Simplify exllamav2 scratch space buffer allocation

njhill · njhill · commit 7b24de110d7a · 2024-01-29T17:01:07.000-08:00
diff --git a/server/text_generation_server/server.py b/server/text_generation_server/server.py
@@ -262,7 +262,7 @@ async def serve_inner(
             print(f"Using device {device}, dtype {dtype_str}, quantize {quantize}")

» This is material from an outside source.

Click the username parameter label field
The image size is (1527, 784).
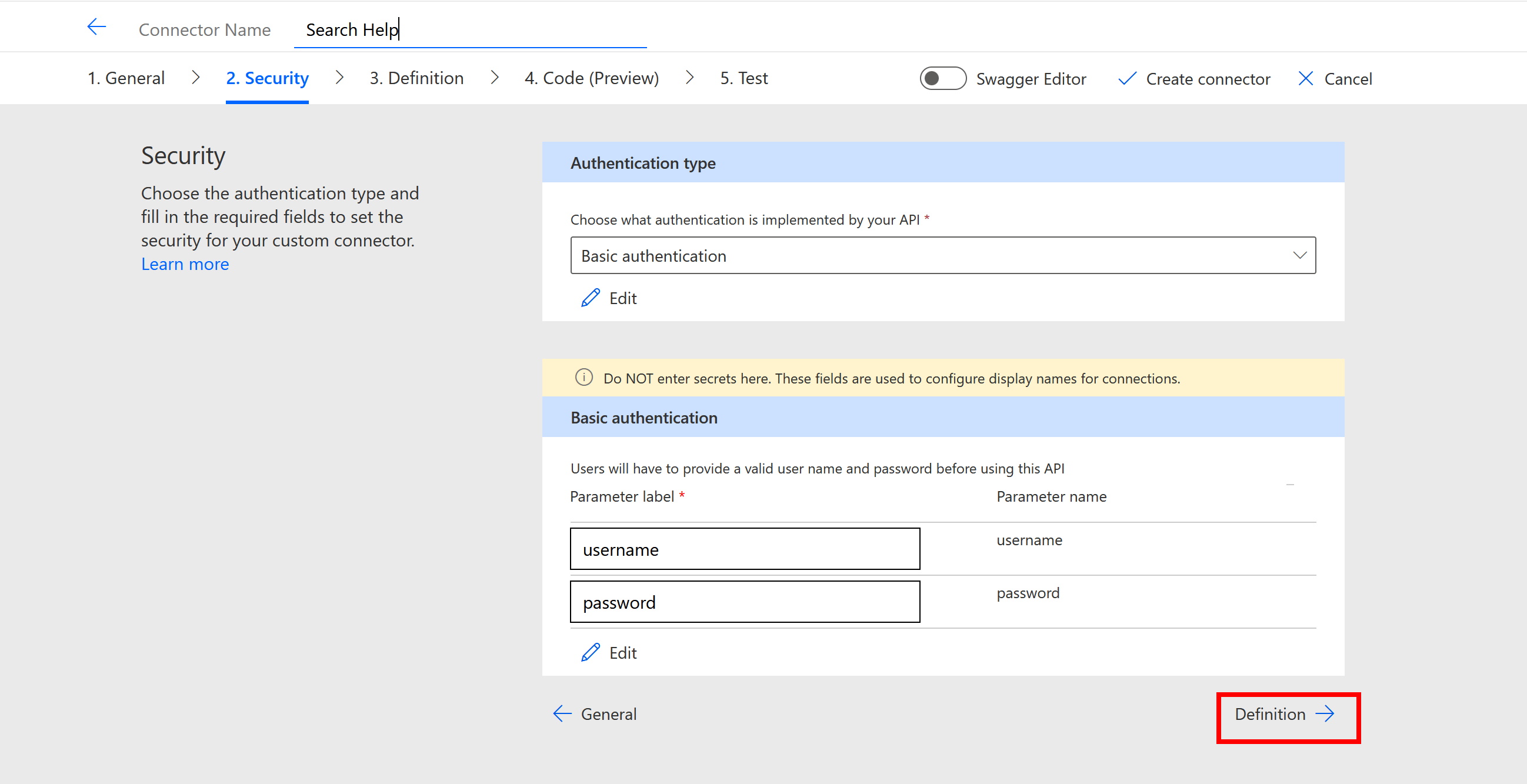(745, 549)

             print(model.config.__str__())
 
-        if quantize == "gptq":
+        if quantize == "gptq" and deployment_framework == "hf_custom_tp":
             from text_generation_server.utils.layers import HAS_EXLLAMA, EXLLAMA_VERSION
             if HAS_EXLLAMA:
                 try:
@@ -272,27 +272,16 @@ async def serve_inner(
 
                     if EXLLAMA_VERSION == "1":
                         from text_generation_server.utils.gptq.exllama import (
-                            create_exllama_buffers,
-                            set_device,
+                            create_exllama_buffers, set_device,
                         )
+                        set_device(device)
+                        create_exllama_buffers(max_sequence_length)
                     else:
+                        assert EXLLAMA_VERSION == "2"
                         from text_generation_server.utils.gptq.exllamav2 import (
-                            create_exllama_buffers,
-                            set_device,
-                            Ex4bitLinearV2,
-                        )
-
-                    set_device(device)
-
-                    if EXLLAMA_VERSION == "1":
-                        create_exllama_buffers(max_sequence_length)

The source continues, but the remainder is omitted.